World Handicap System

What is the WHS?

The new World Handicap System (WHS) is designed to:

* Attract more players to the game
* Make handicapping easier to understand
* Give all golfers a Handicap Index that can be transferable from club to club

Developed by The R&A and USGA in collaboration with existing handicap authorities, the benefit of the WHS over the current system is it combines the Rules of Handicapping and the Course Rating System.

How does the WHS work?

For golfers in England, calculating a new Handicap Index will be front of mind when adopting the WHS. The process will begin in the same way throughout the world - by accurately measuring a player's golfing ability.
For regular golfers, this will be done by:
* The WHS Software calculating the average of the eight best scores from the previous 20 rounds.
For new golfers, they will have to:
* Submit scorecards of 54 holes (3 x 18, 6 x 9 or any combination of 9 and 18 holes) to their golf club's Handicap Committee.
From this they will be provided an initial Handicap Index. After a player has achieved 20 scores, a "fully developed" Handicap Index can be calculated to provide the most accurate representation of a player's ability.
To ensure a player has only one Handicap Index, the golfer will nominate a home club. The home club is determined by the player, but for practicality it is recommended this is where the player typically submits the most of their scores.
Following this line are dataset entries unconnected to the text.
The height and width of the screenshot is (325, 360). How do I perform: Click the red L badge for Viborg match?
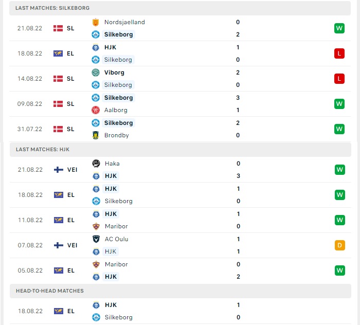(339, 79)
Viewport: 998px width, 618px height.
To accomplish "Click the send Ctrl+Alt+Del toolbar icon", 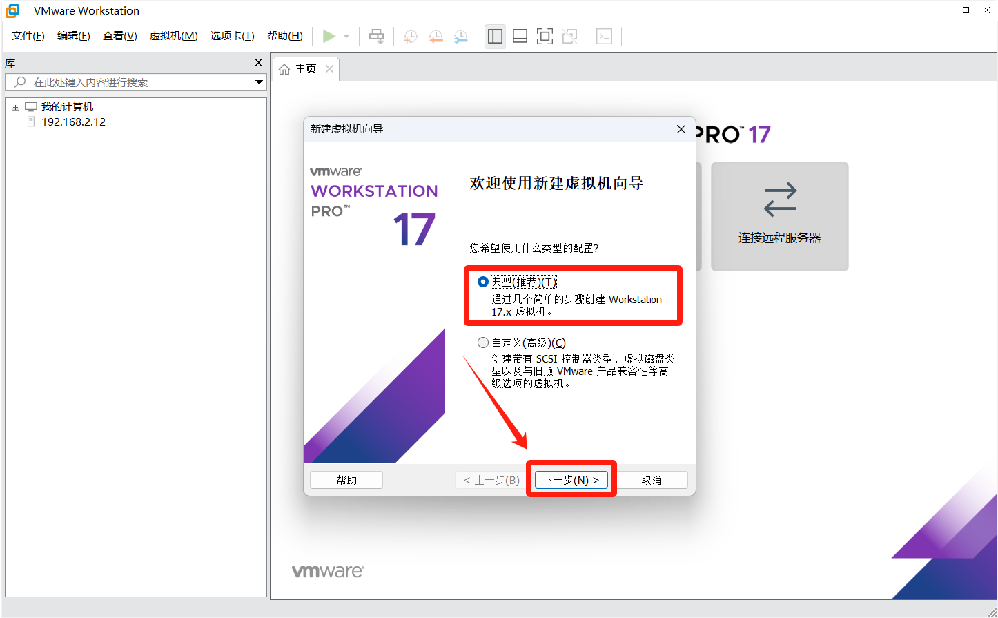I will [x=376, y=36].
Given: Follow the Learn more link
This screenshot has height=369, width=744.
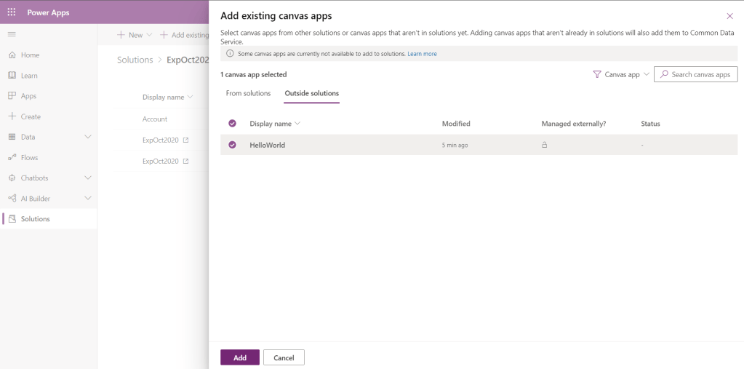Looking at the screenshot, I should tap(422, 54).
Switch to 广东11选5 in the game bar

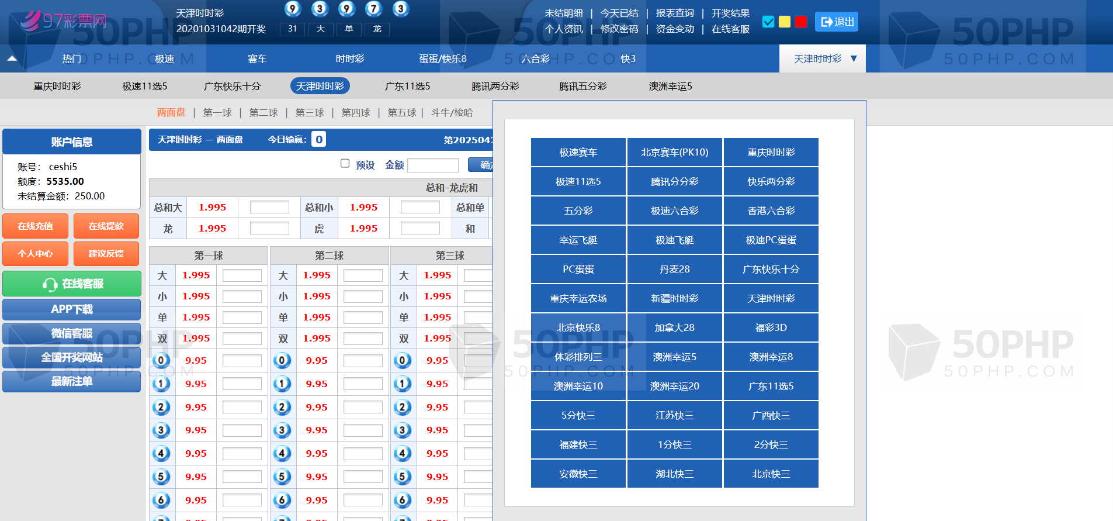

Why has the WHS been created?

The new WHS has been created to allow as many golfers as possible the opportunity to:-

*Obtain and maintain a Handicap Index and reduce barriers of entry.
*Use their Handicap Index on any golf course around the world.
*Compete, or play recreationally, fairly regardless of where they play.
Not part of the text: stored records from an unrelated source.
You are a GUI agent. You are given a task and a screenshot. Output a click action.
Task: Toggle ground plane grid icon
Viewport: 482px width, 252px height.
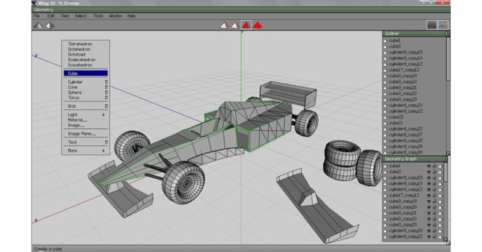pos(432,25)
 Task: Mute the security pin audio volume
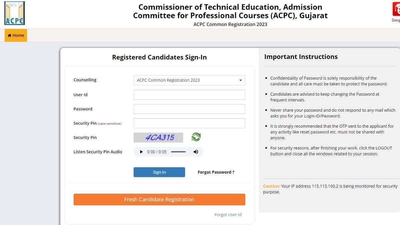coord(196,152)
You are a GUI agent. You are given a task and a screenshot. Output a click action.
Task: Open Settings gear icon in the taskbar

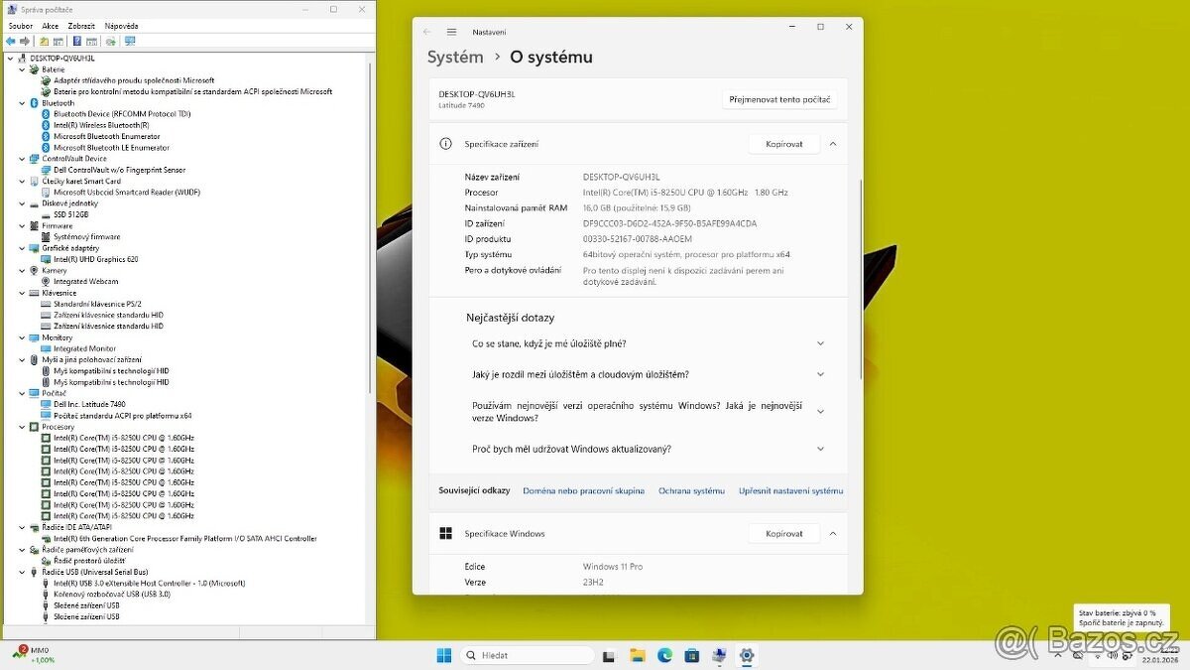coord(746,655)
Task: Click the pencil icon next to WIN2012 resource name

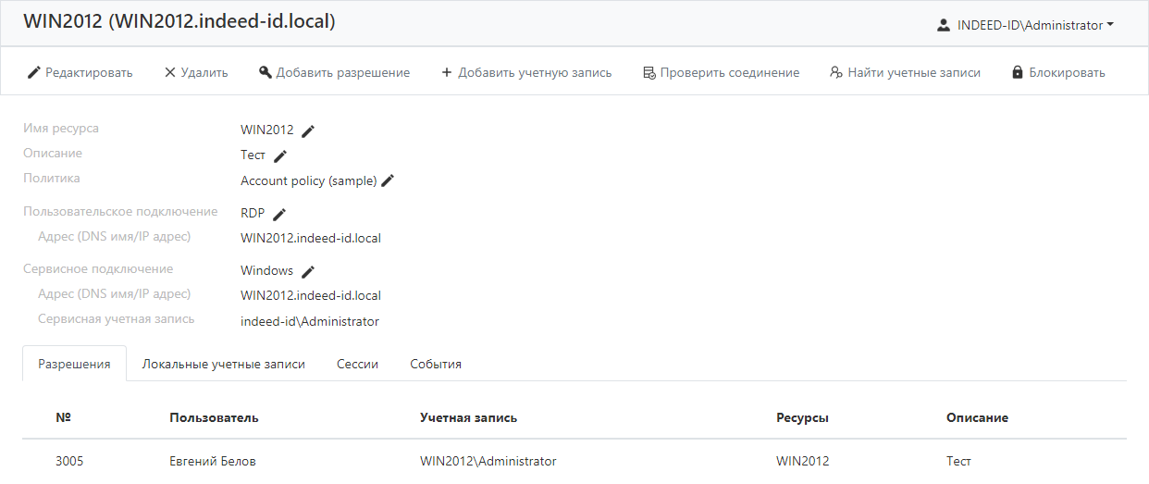Action: [x=308, y=130]
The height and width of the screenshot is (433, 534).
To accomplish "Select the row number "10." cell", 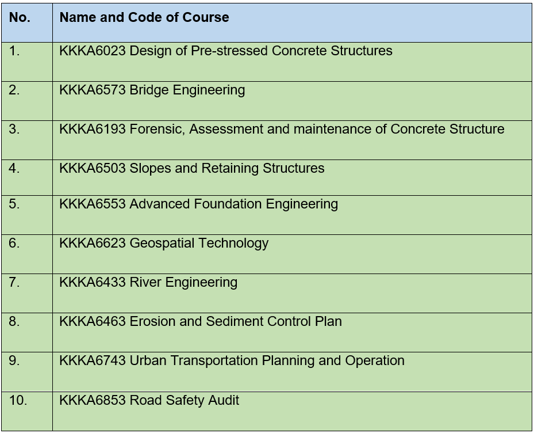I will [x=18, y=400].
With golf being centred around one standard set of rules governed by The R&A and USGA, it makes sense to unify the previous six different Handicapping systems, making for a more inclusive and equitable sport.
The WHS was therefore developed with consideration given to club golfers who platy both sporadically and more regularly.
With all golfers only initially required to submit scorecards for 54 holes to acquire a Handicap Index, the new WHS is less formidable for new players.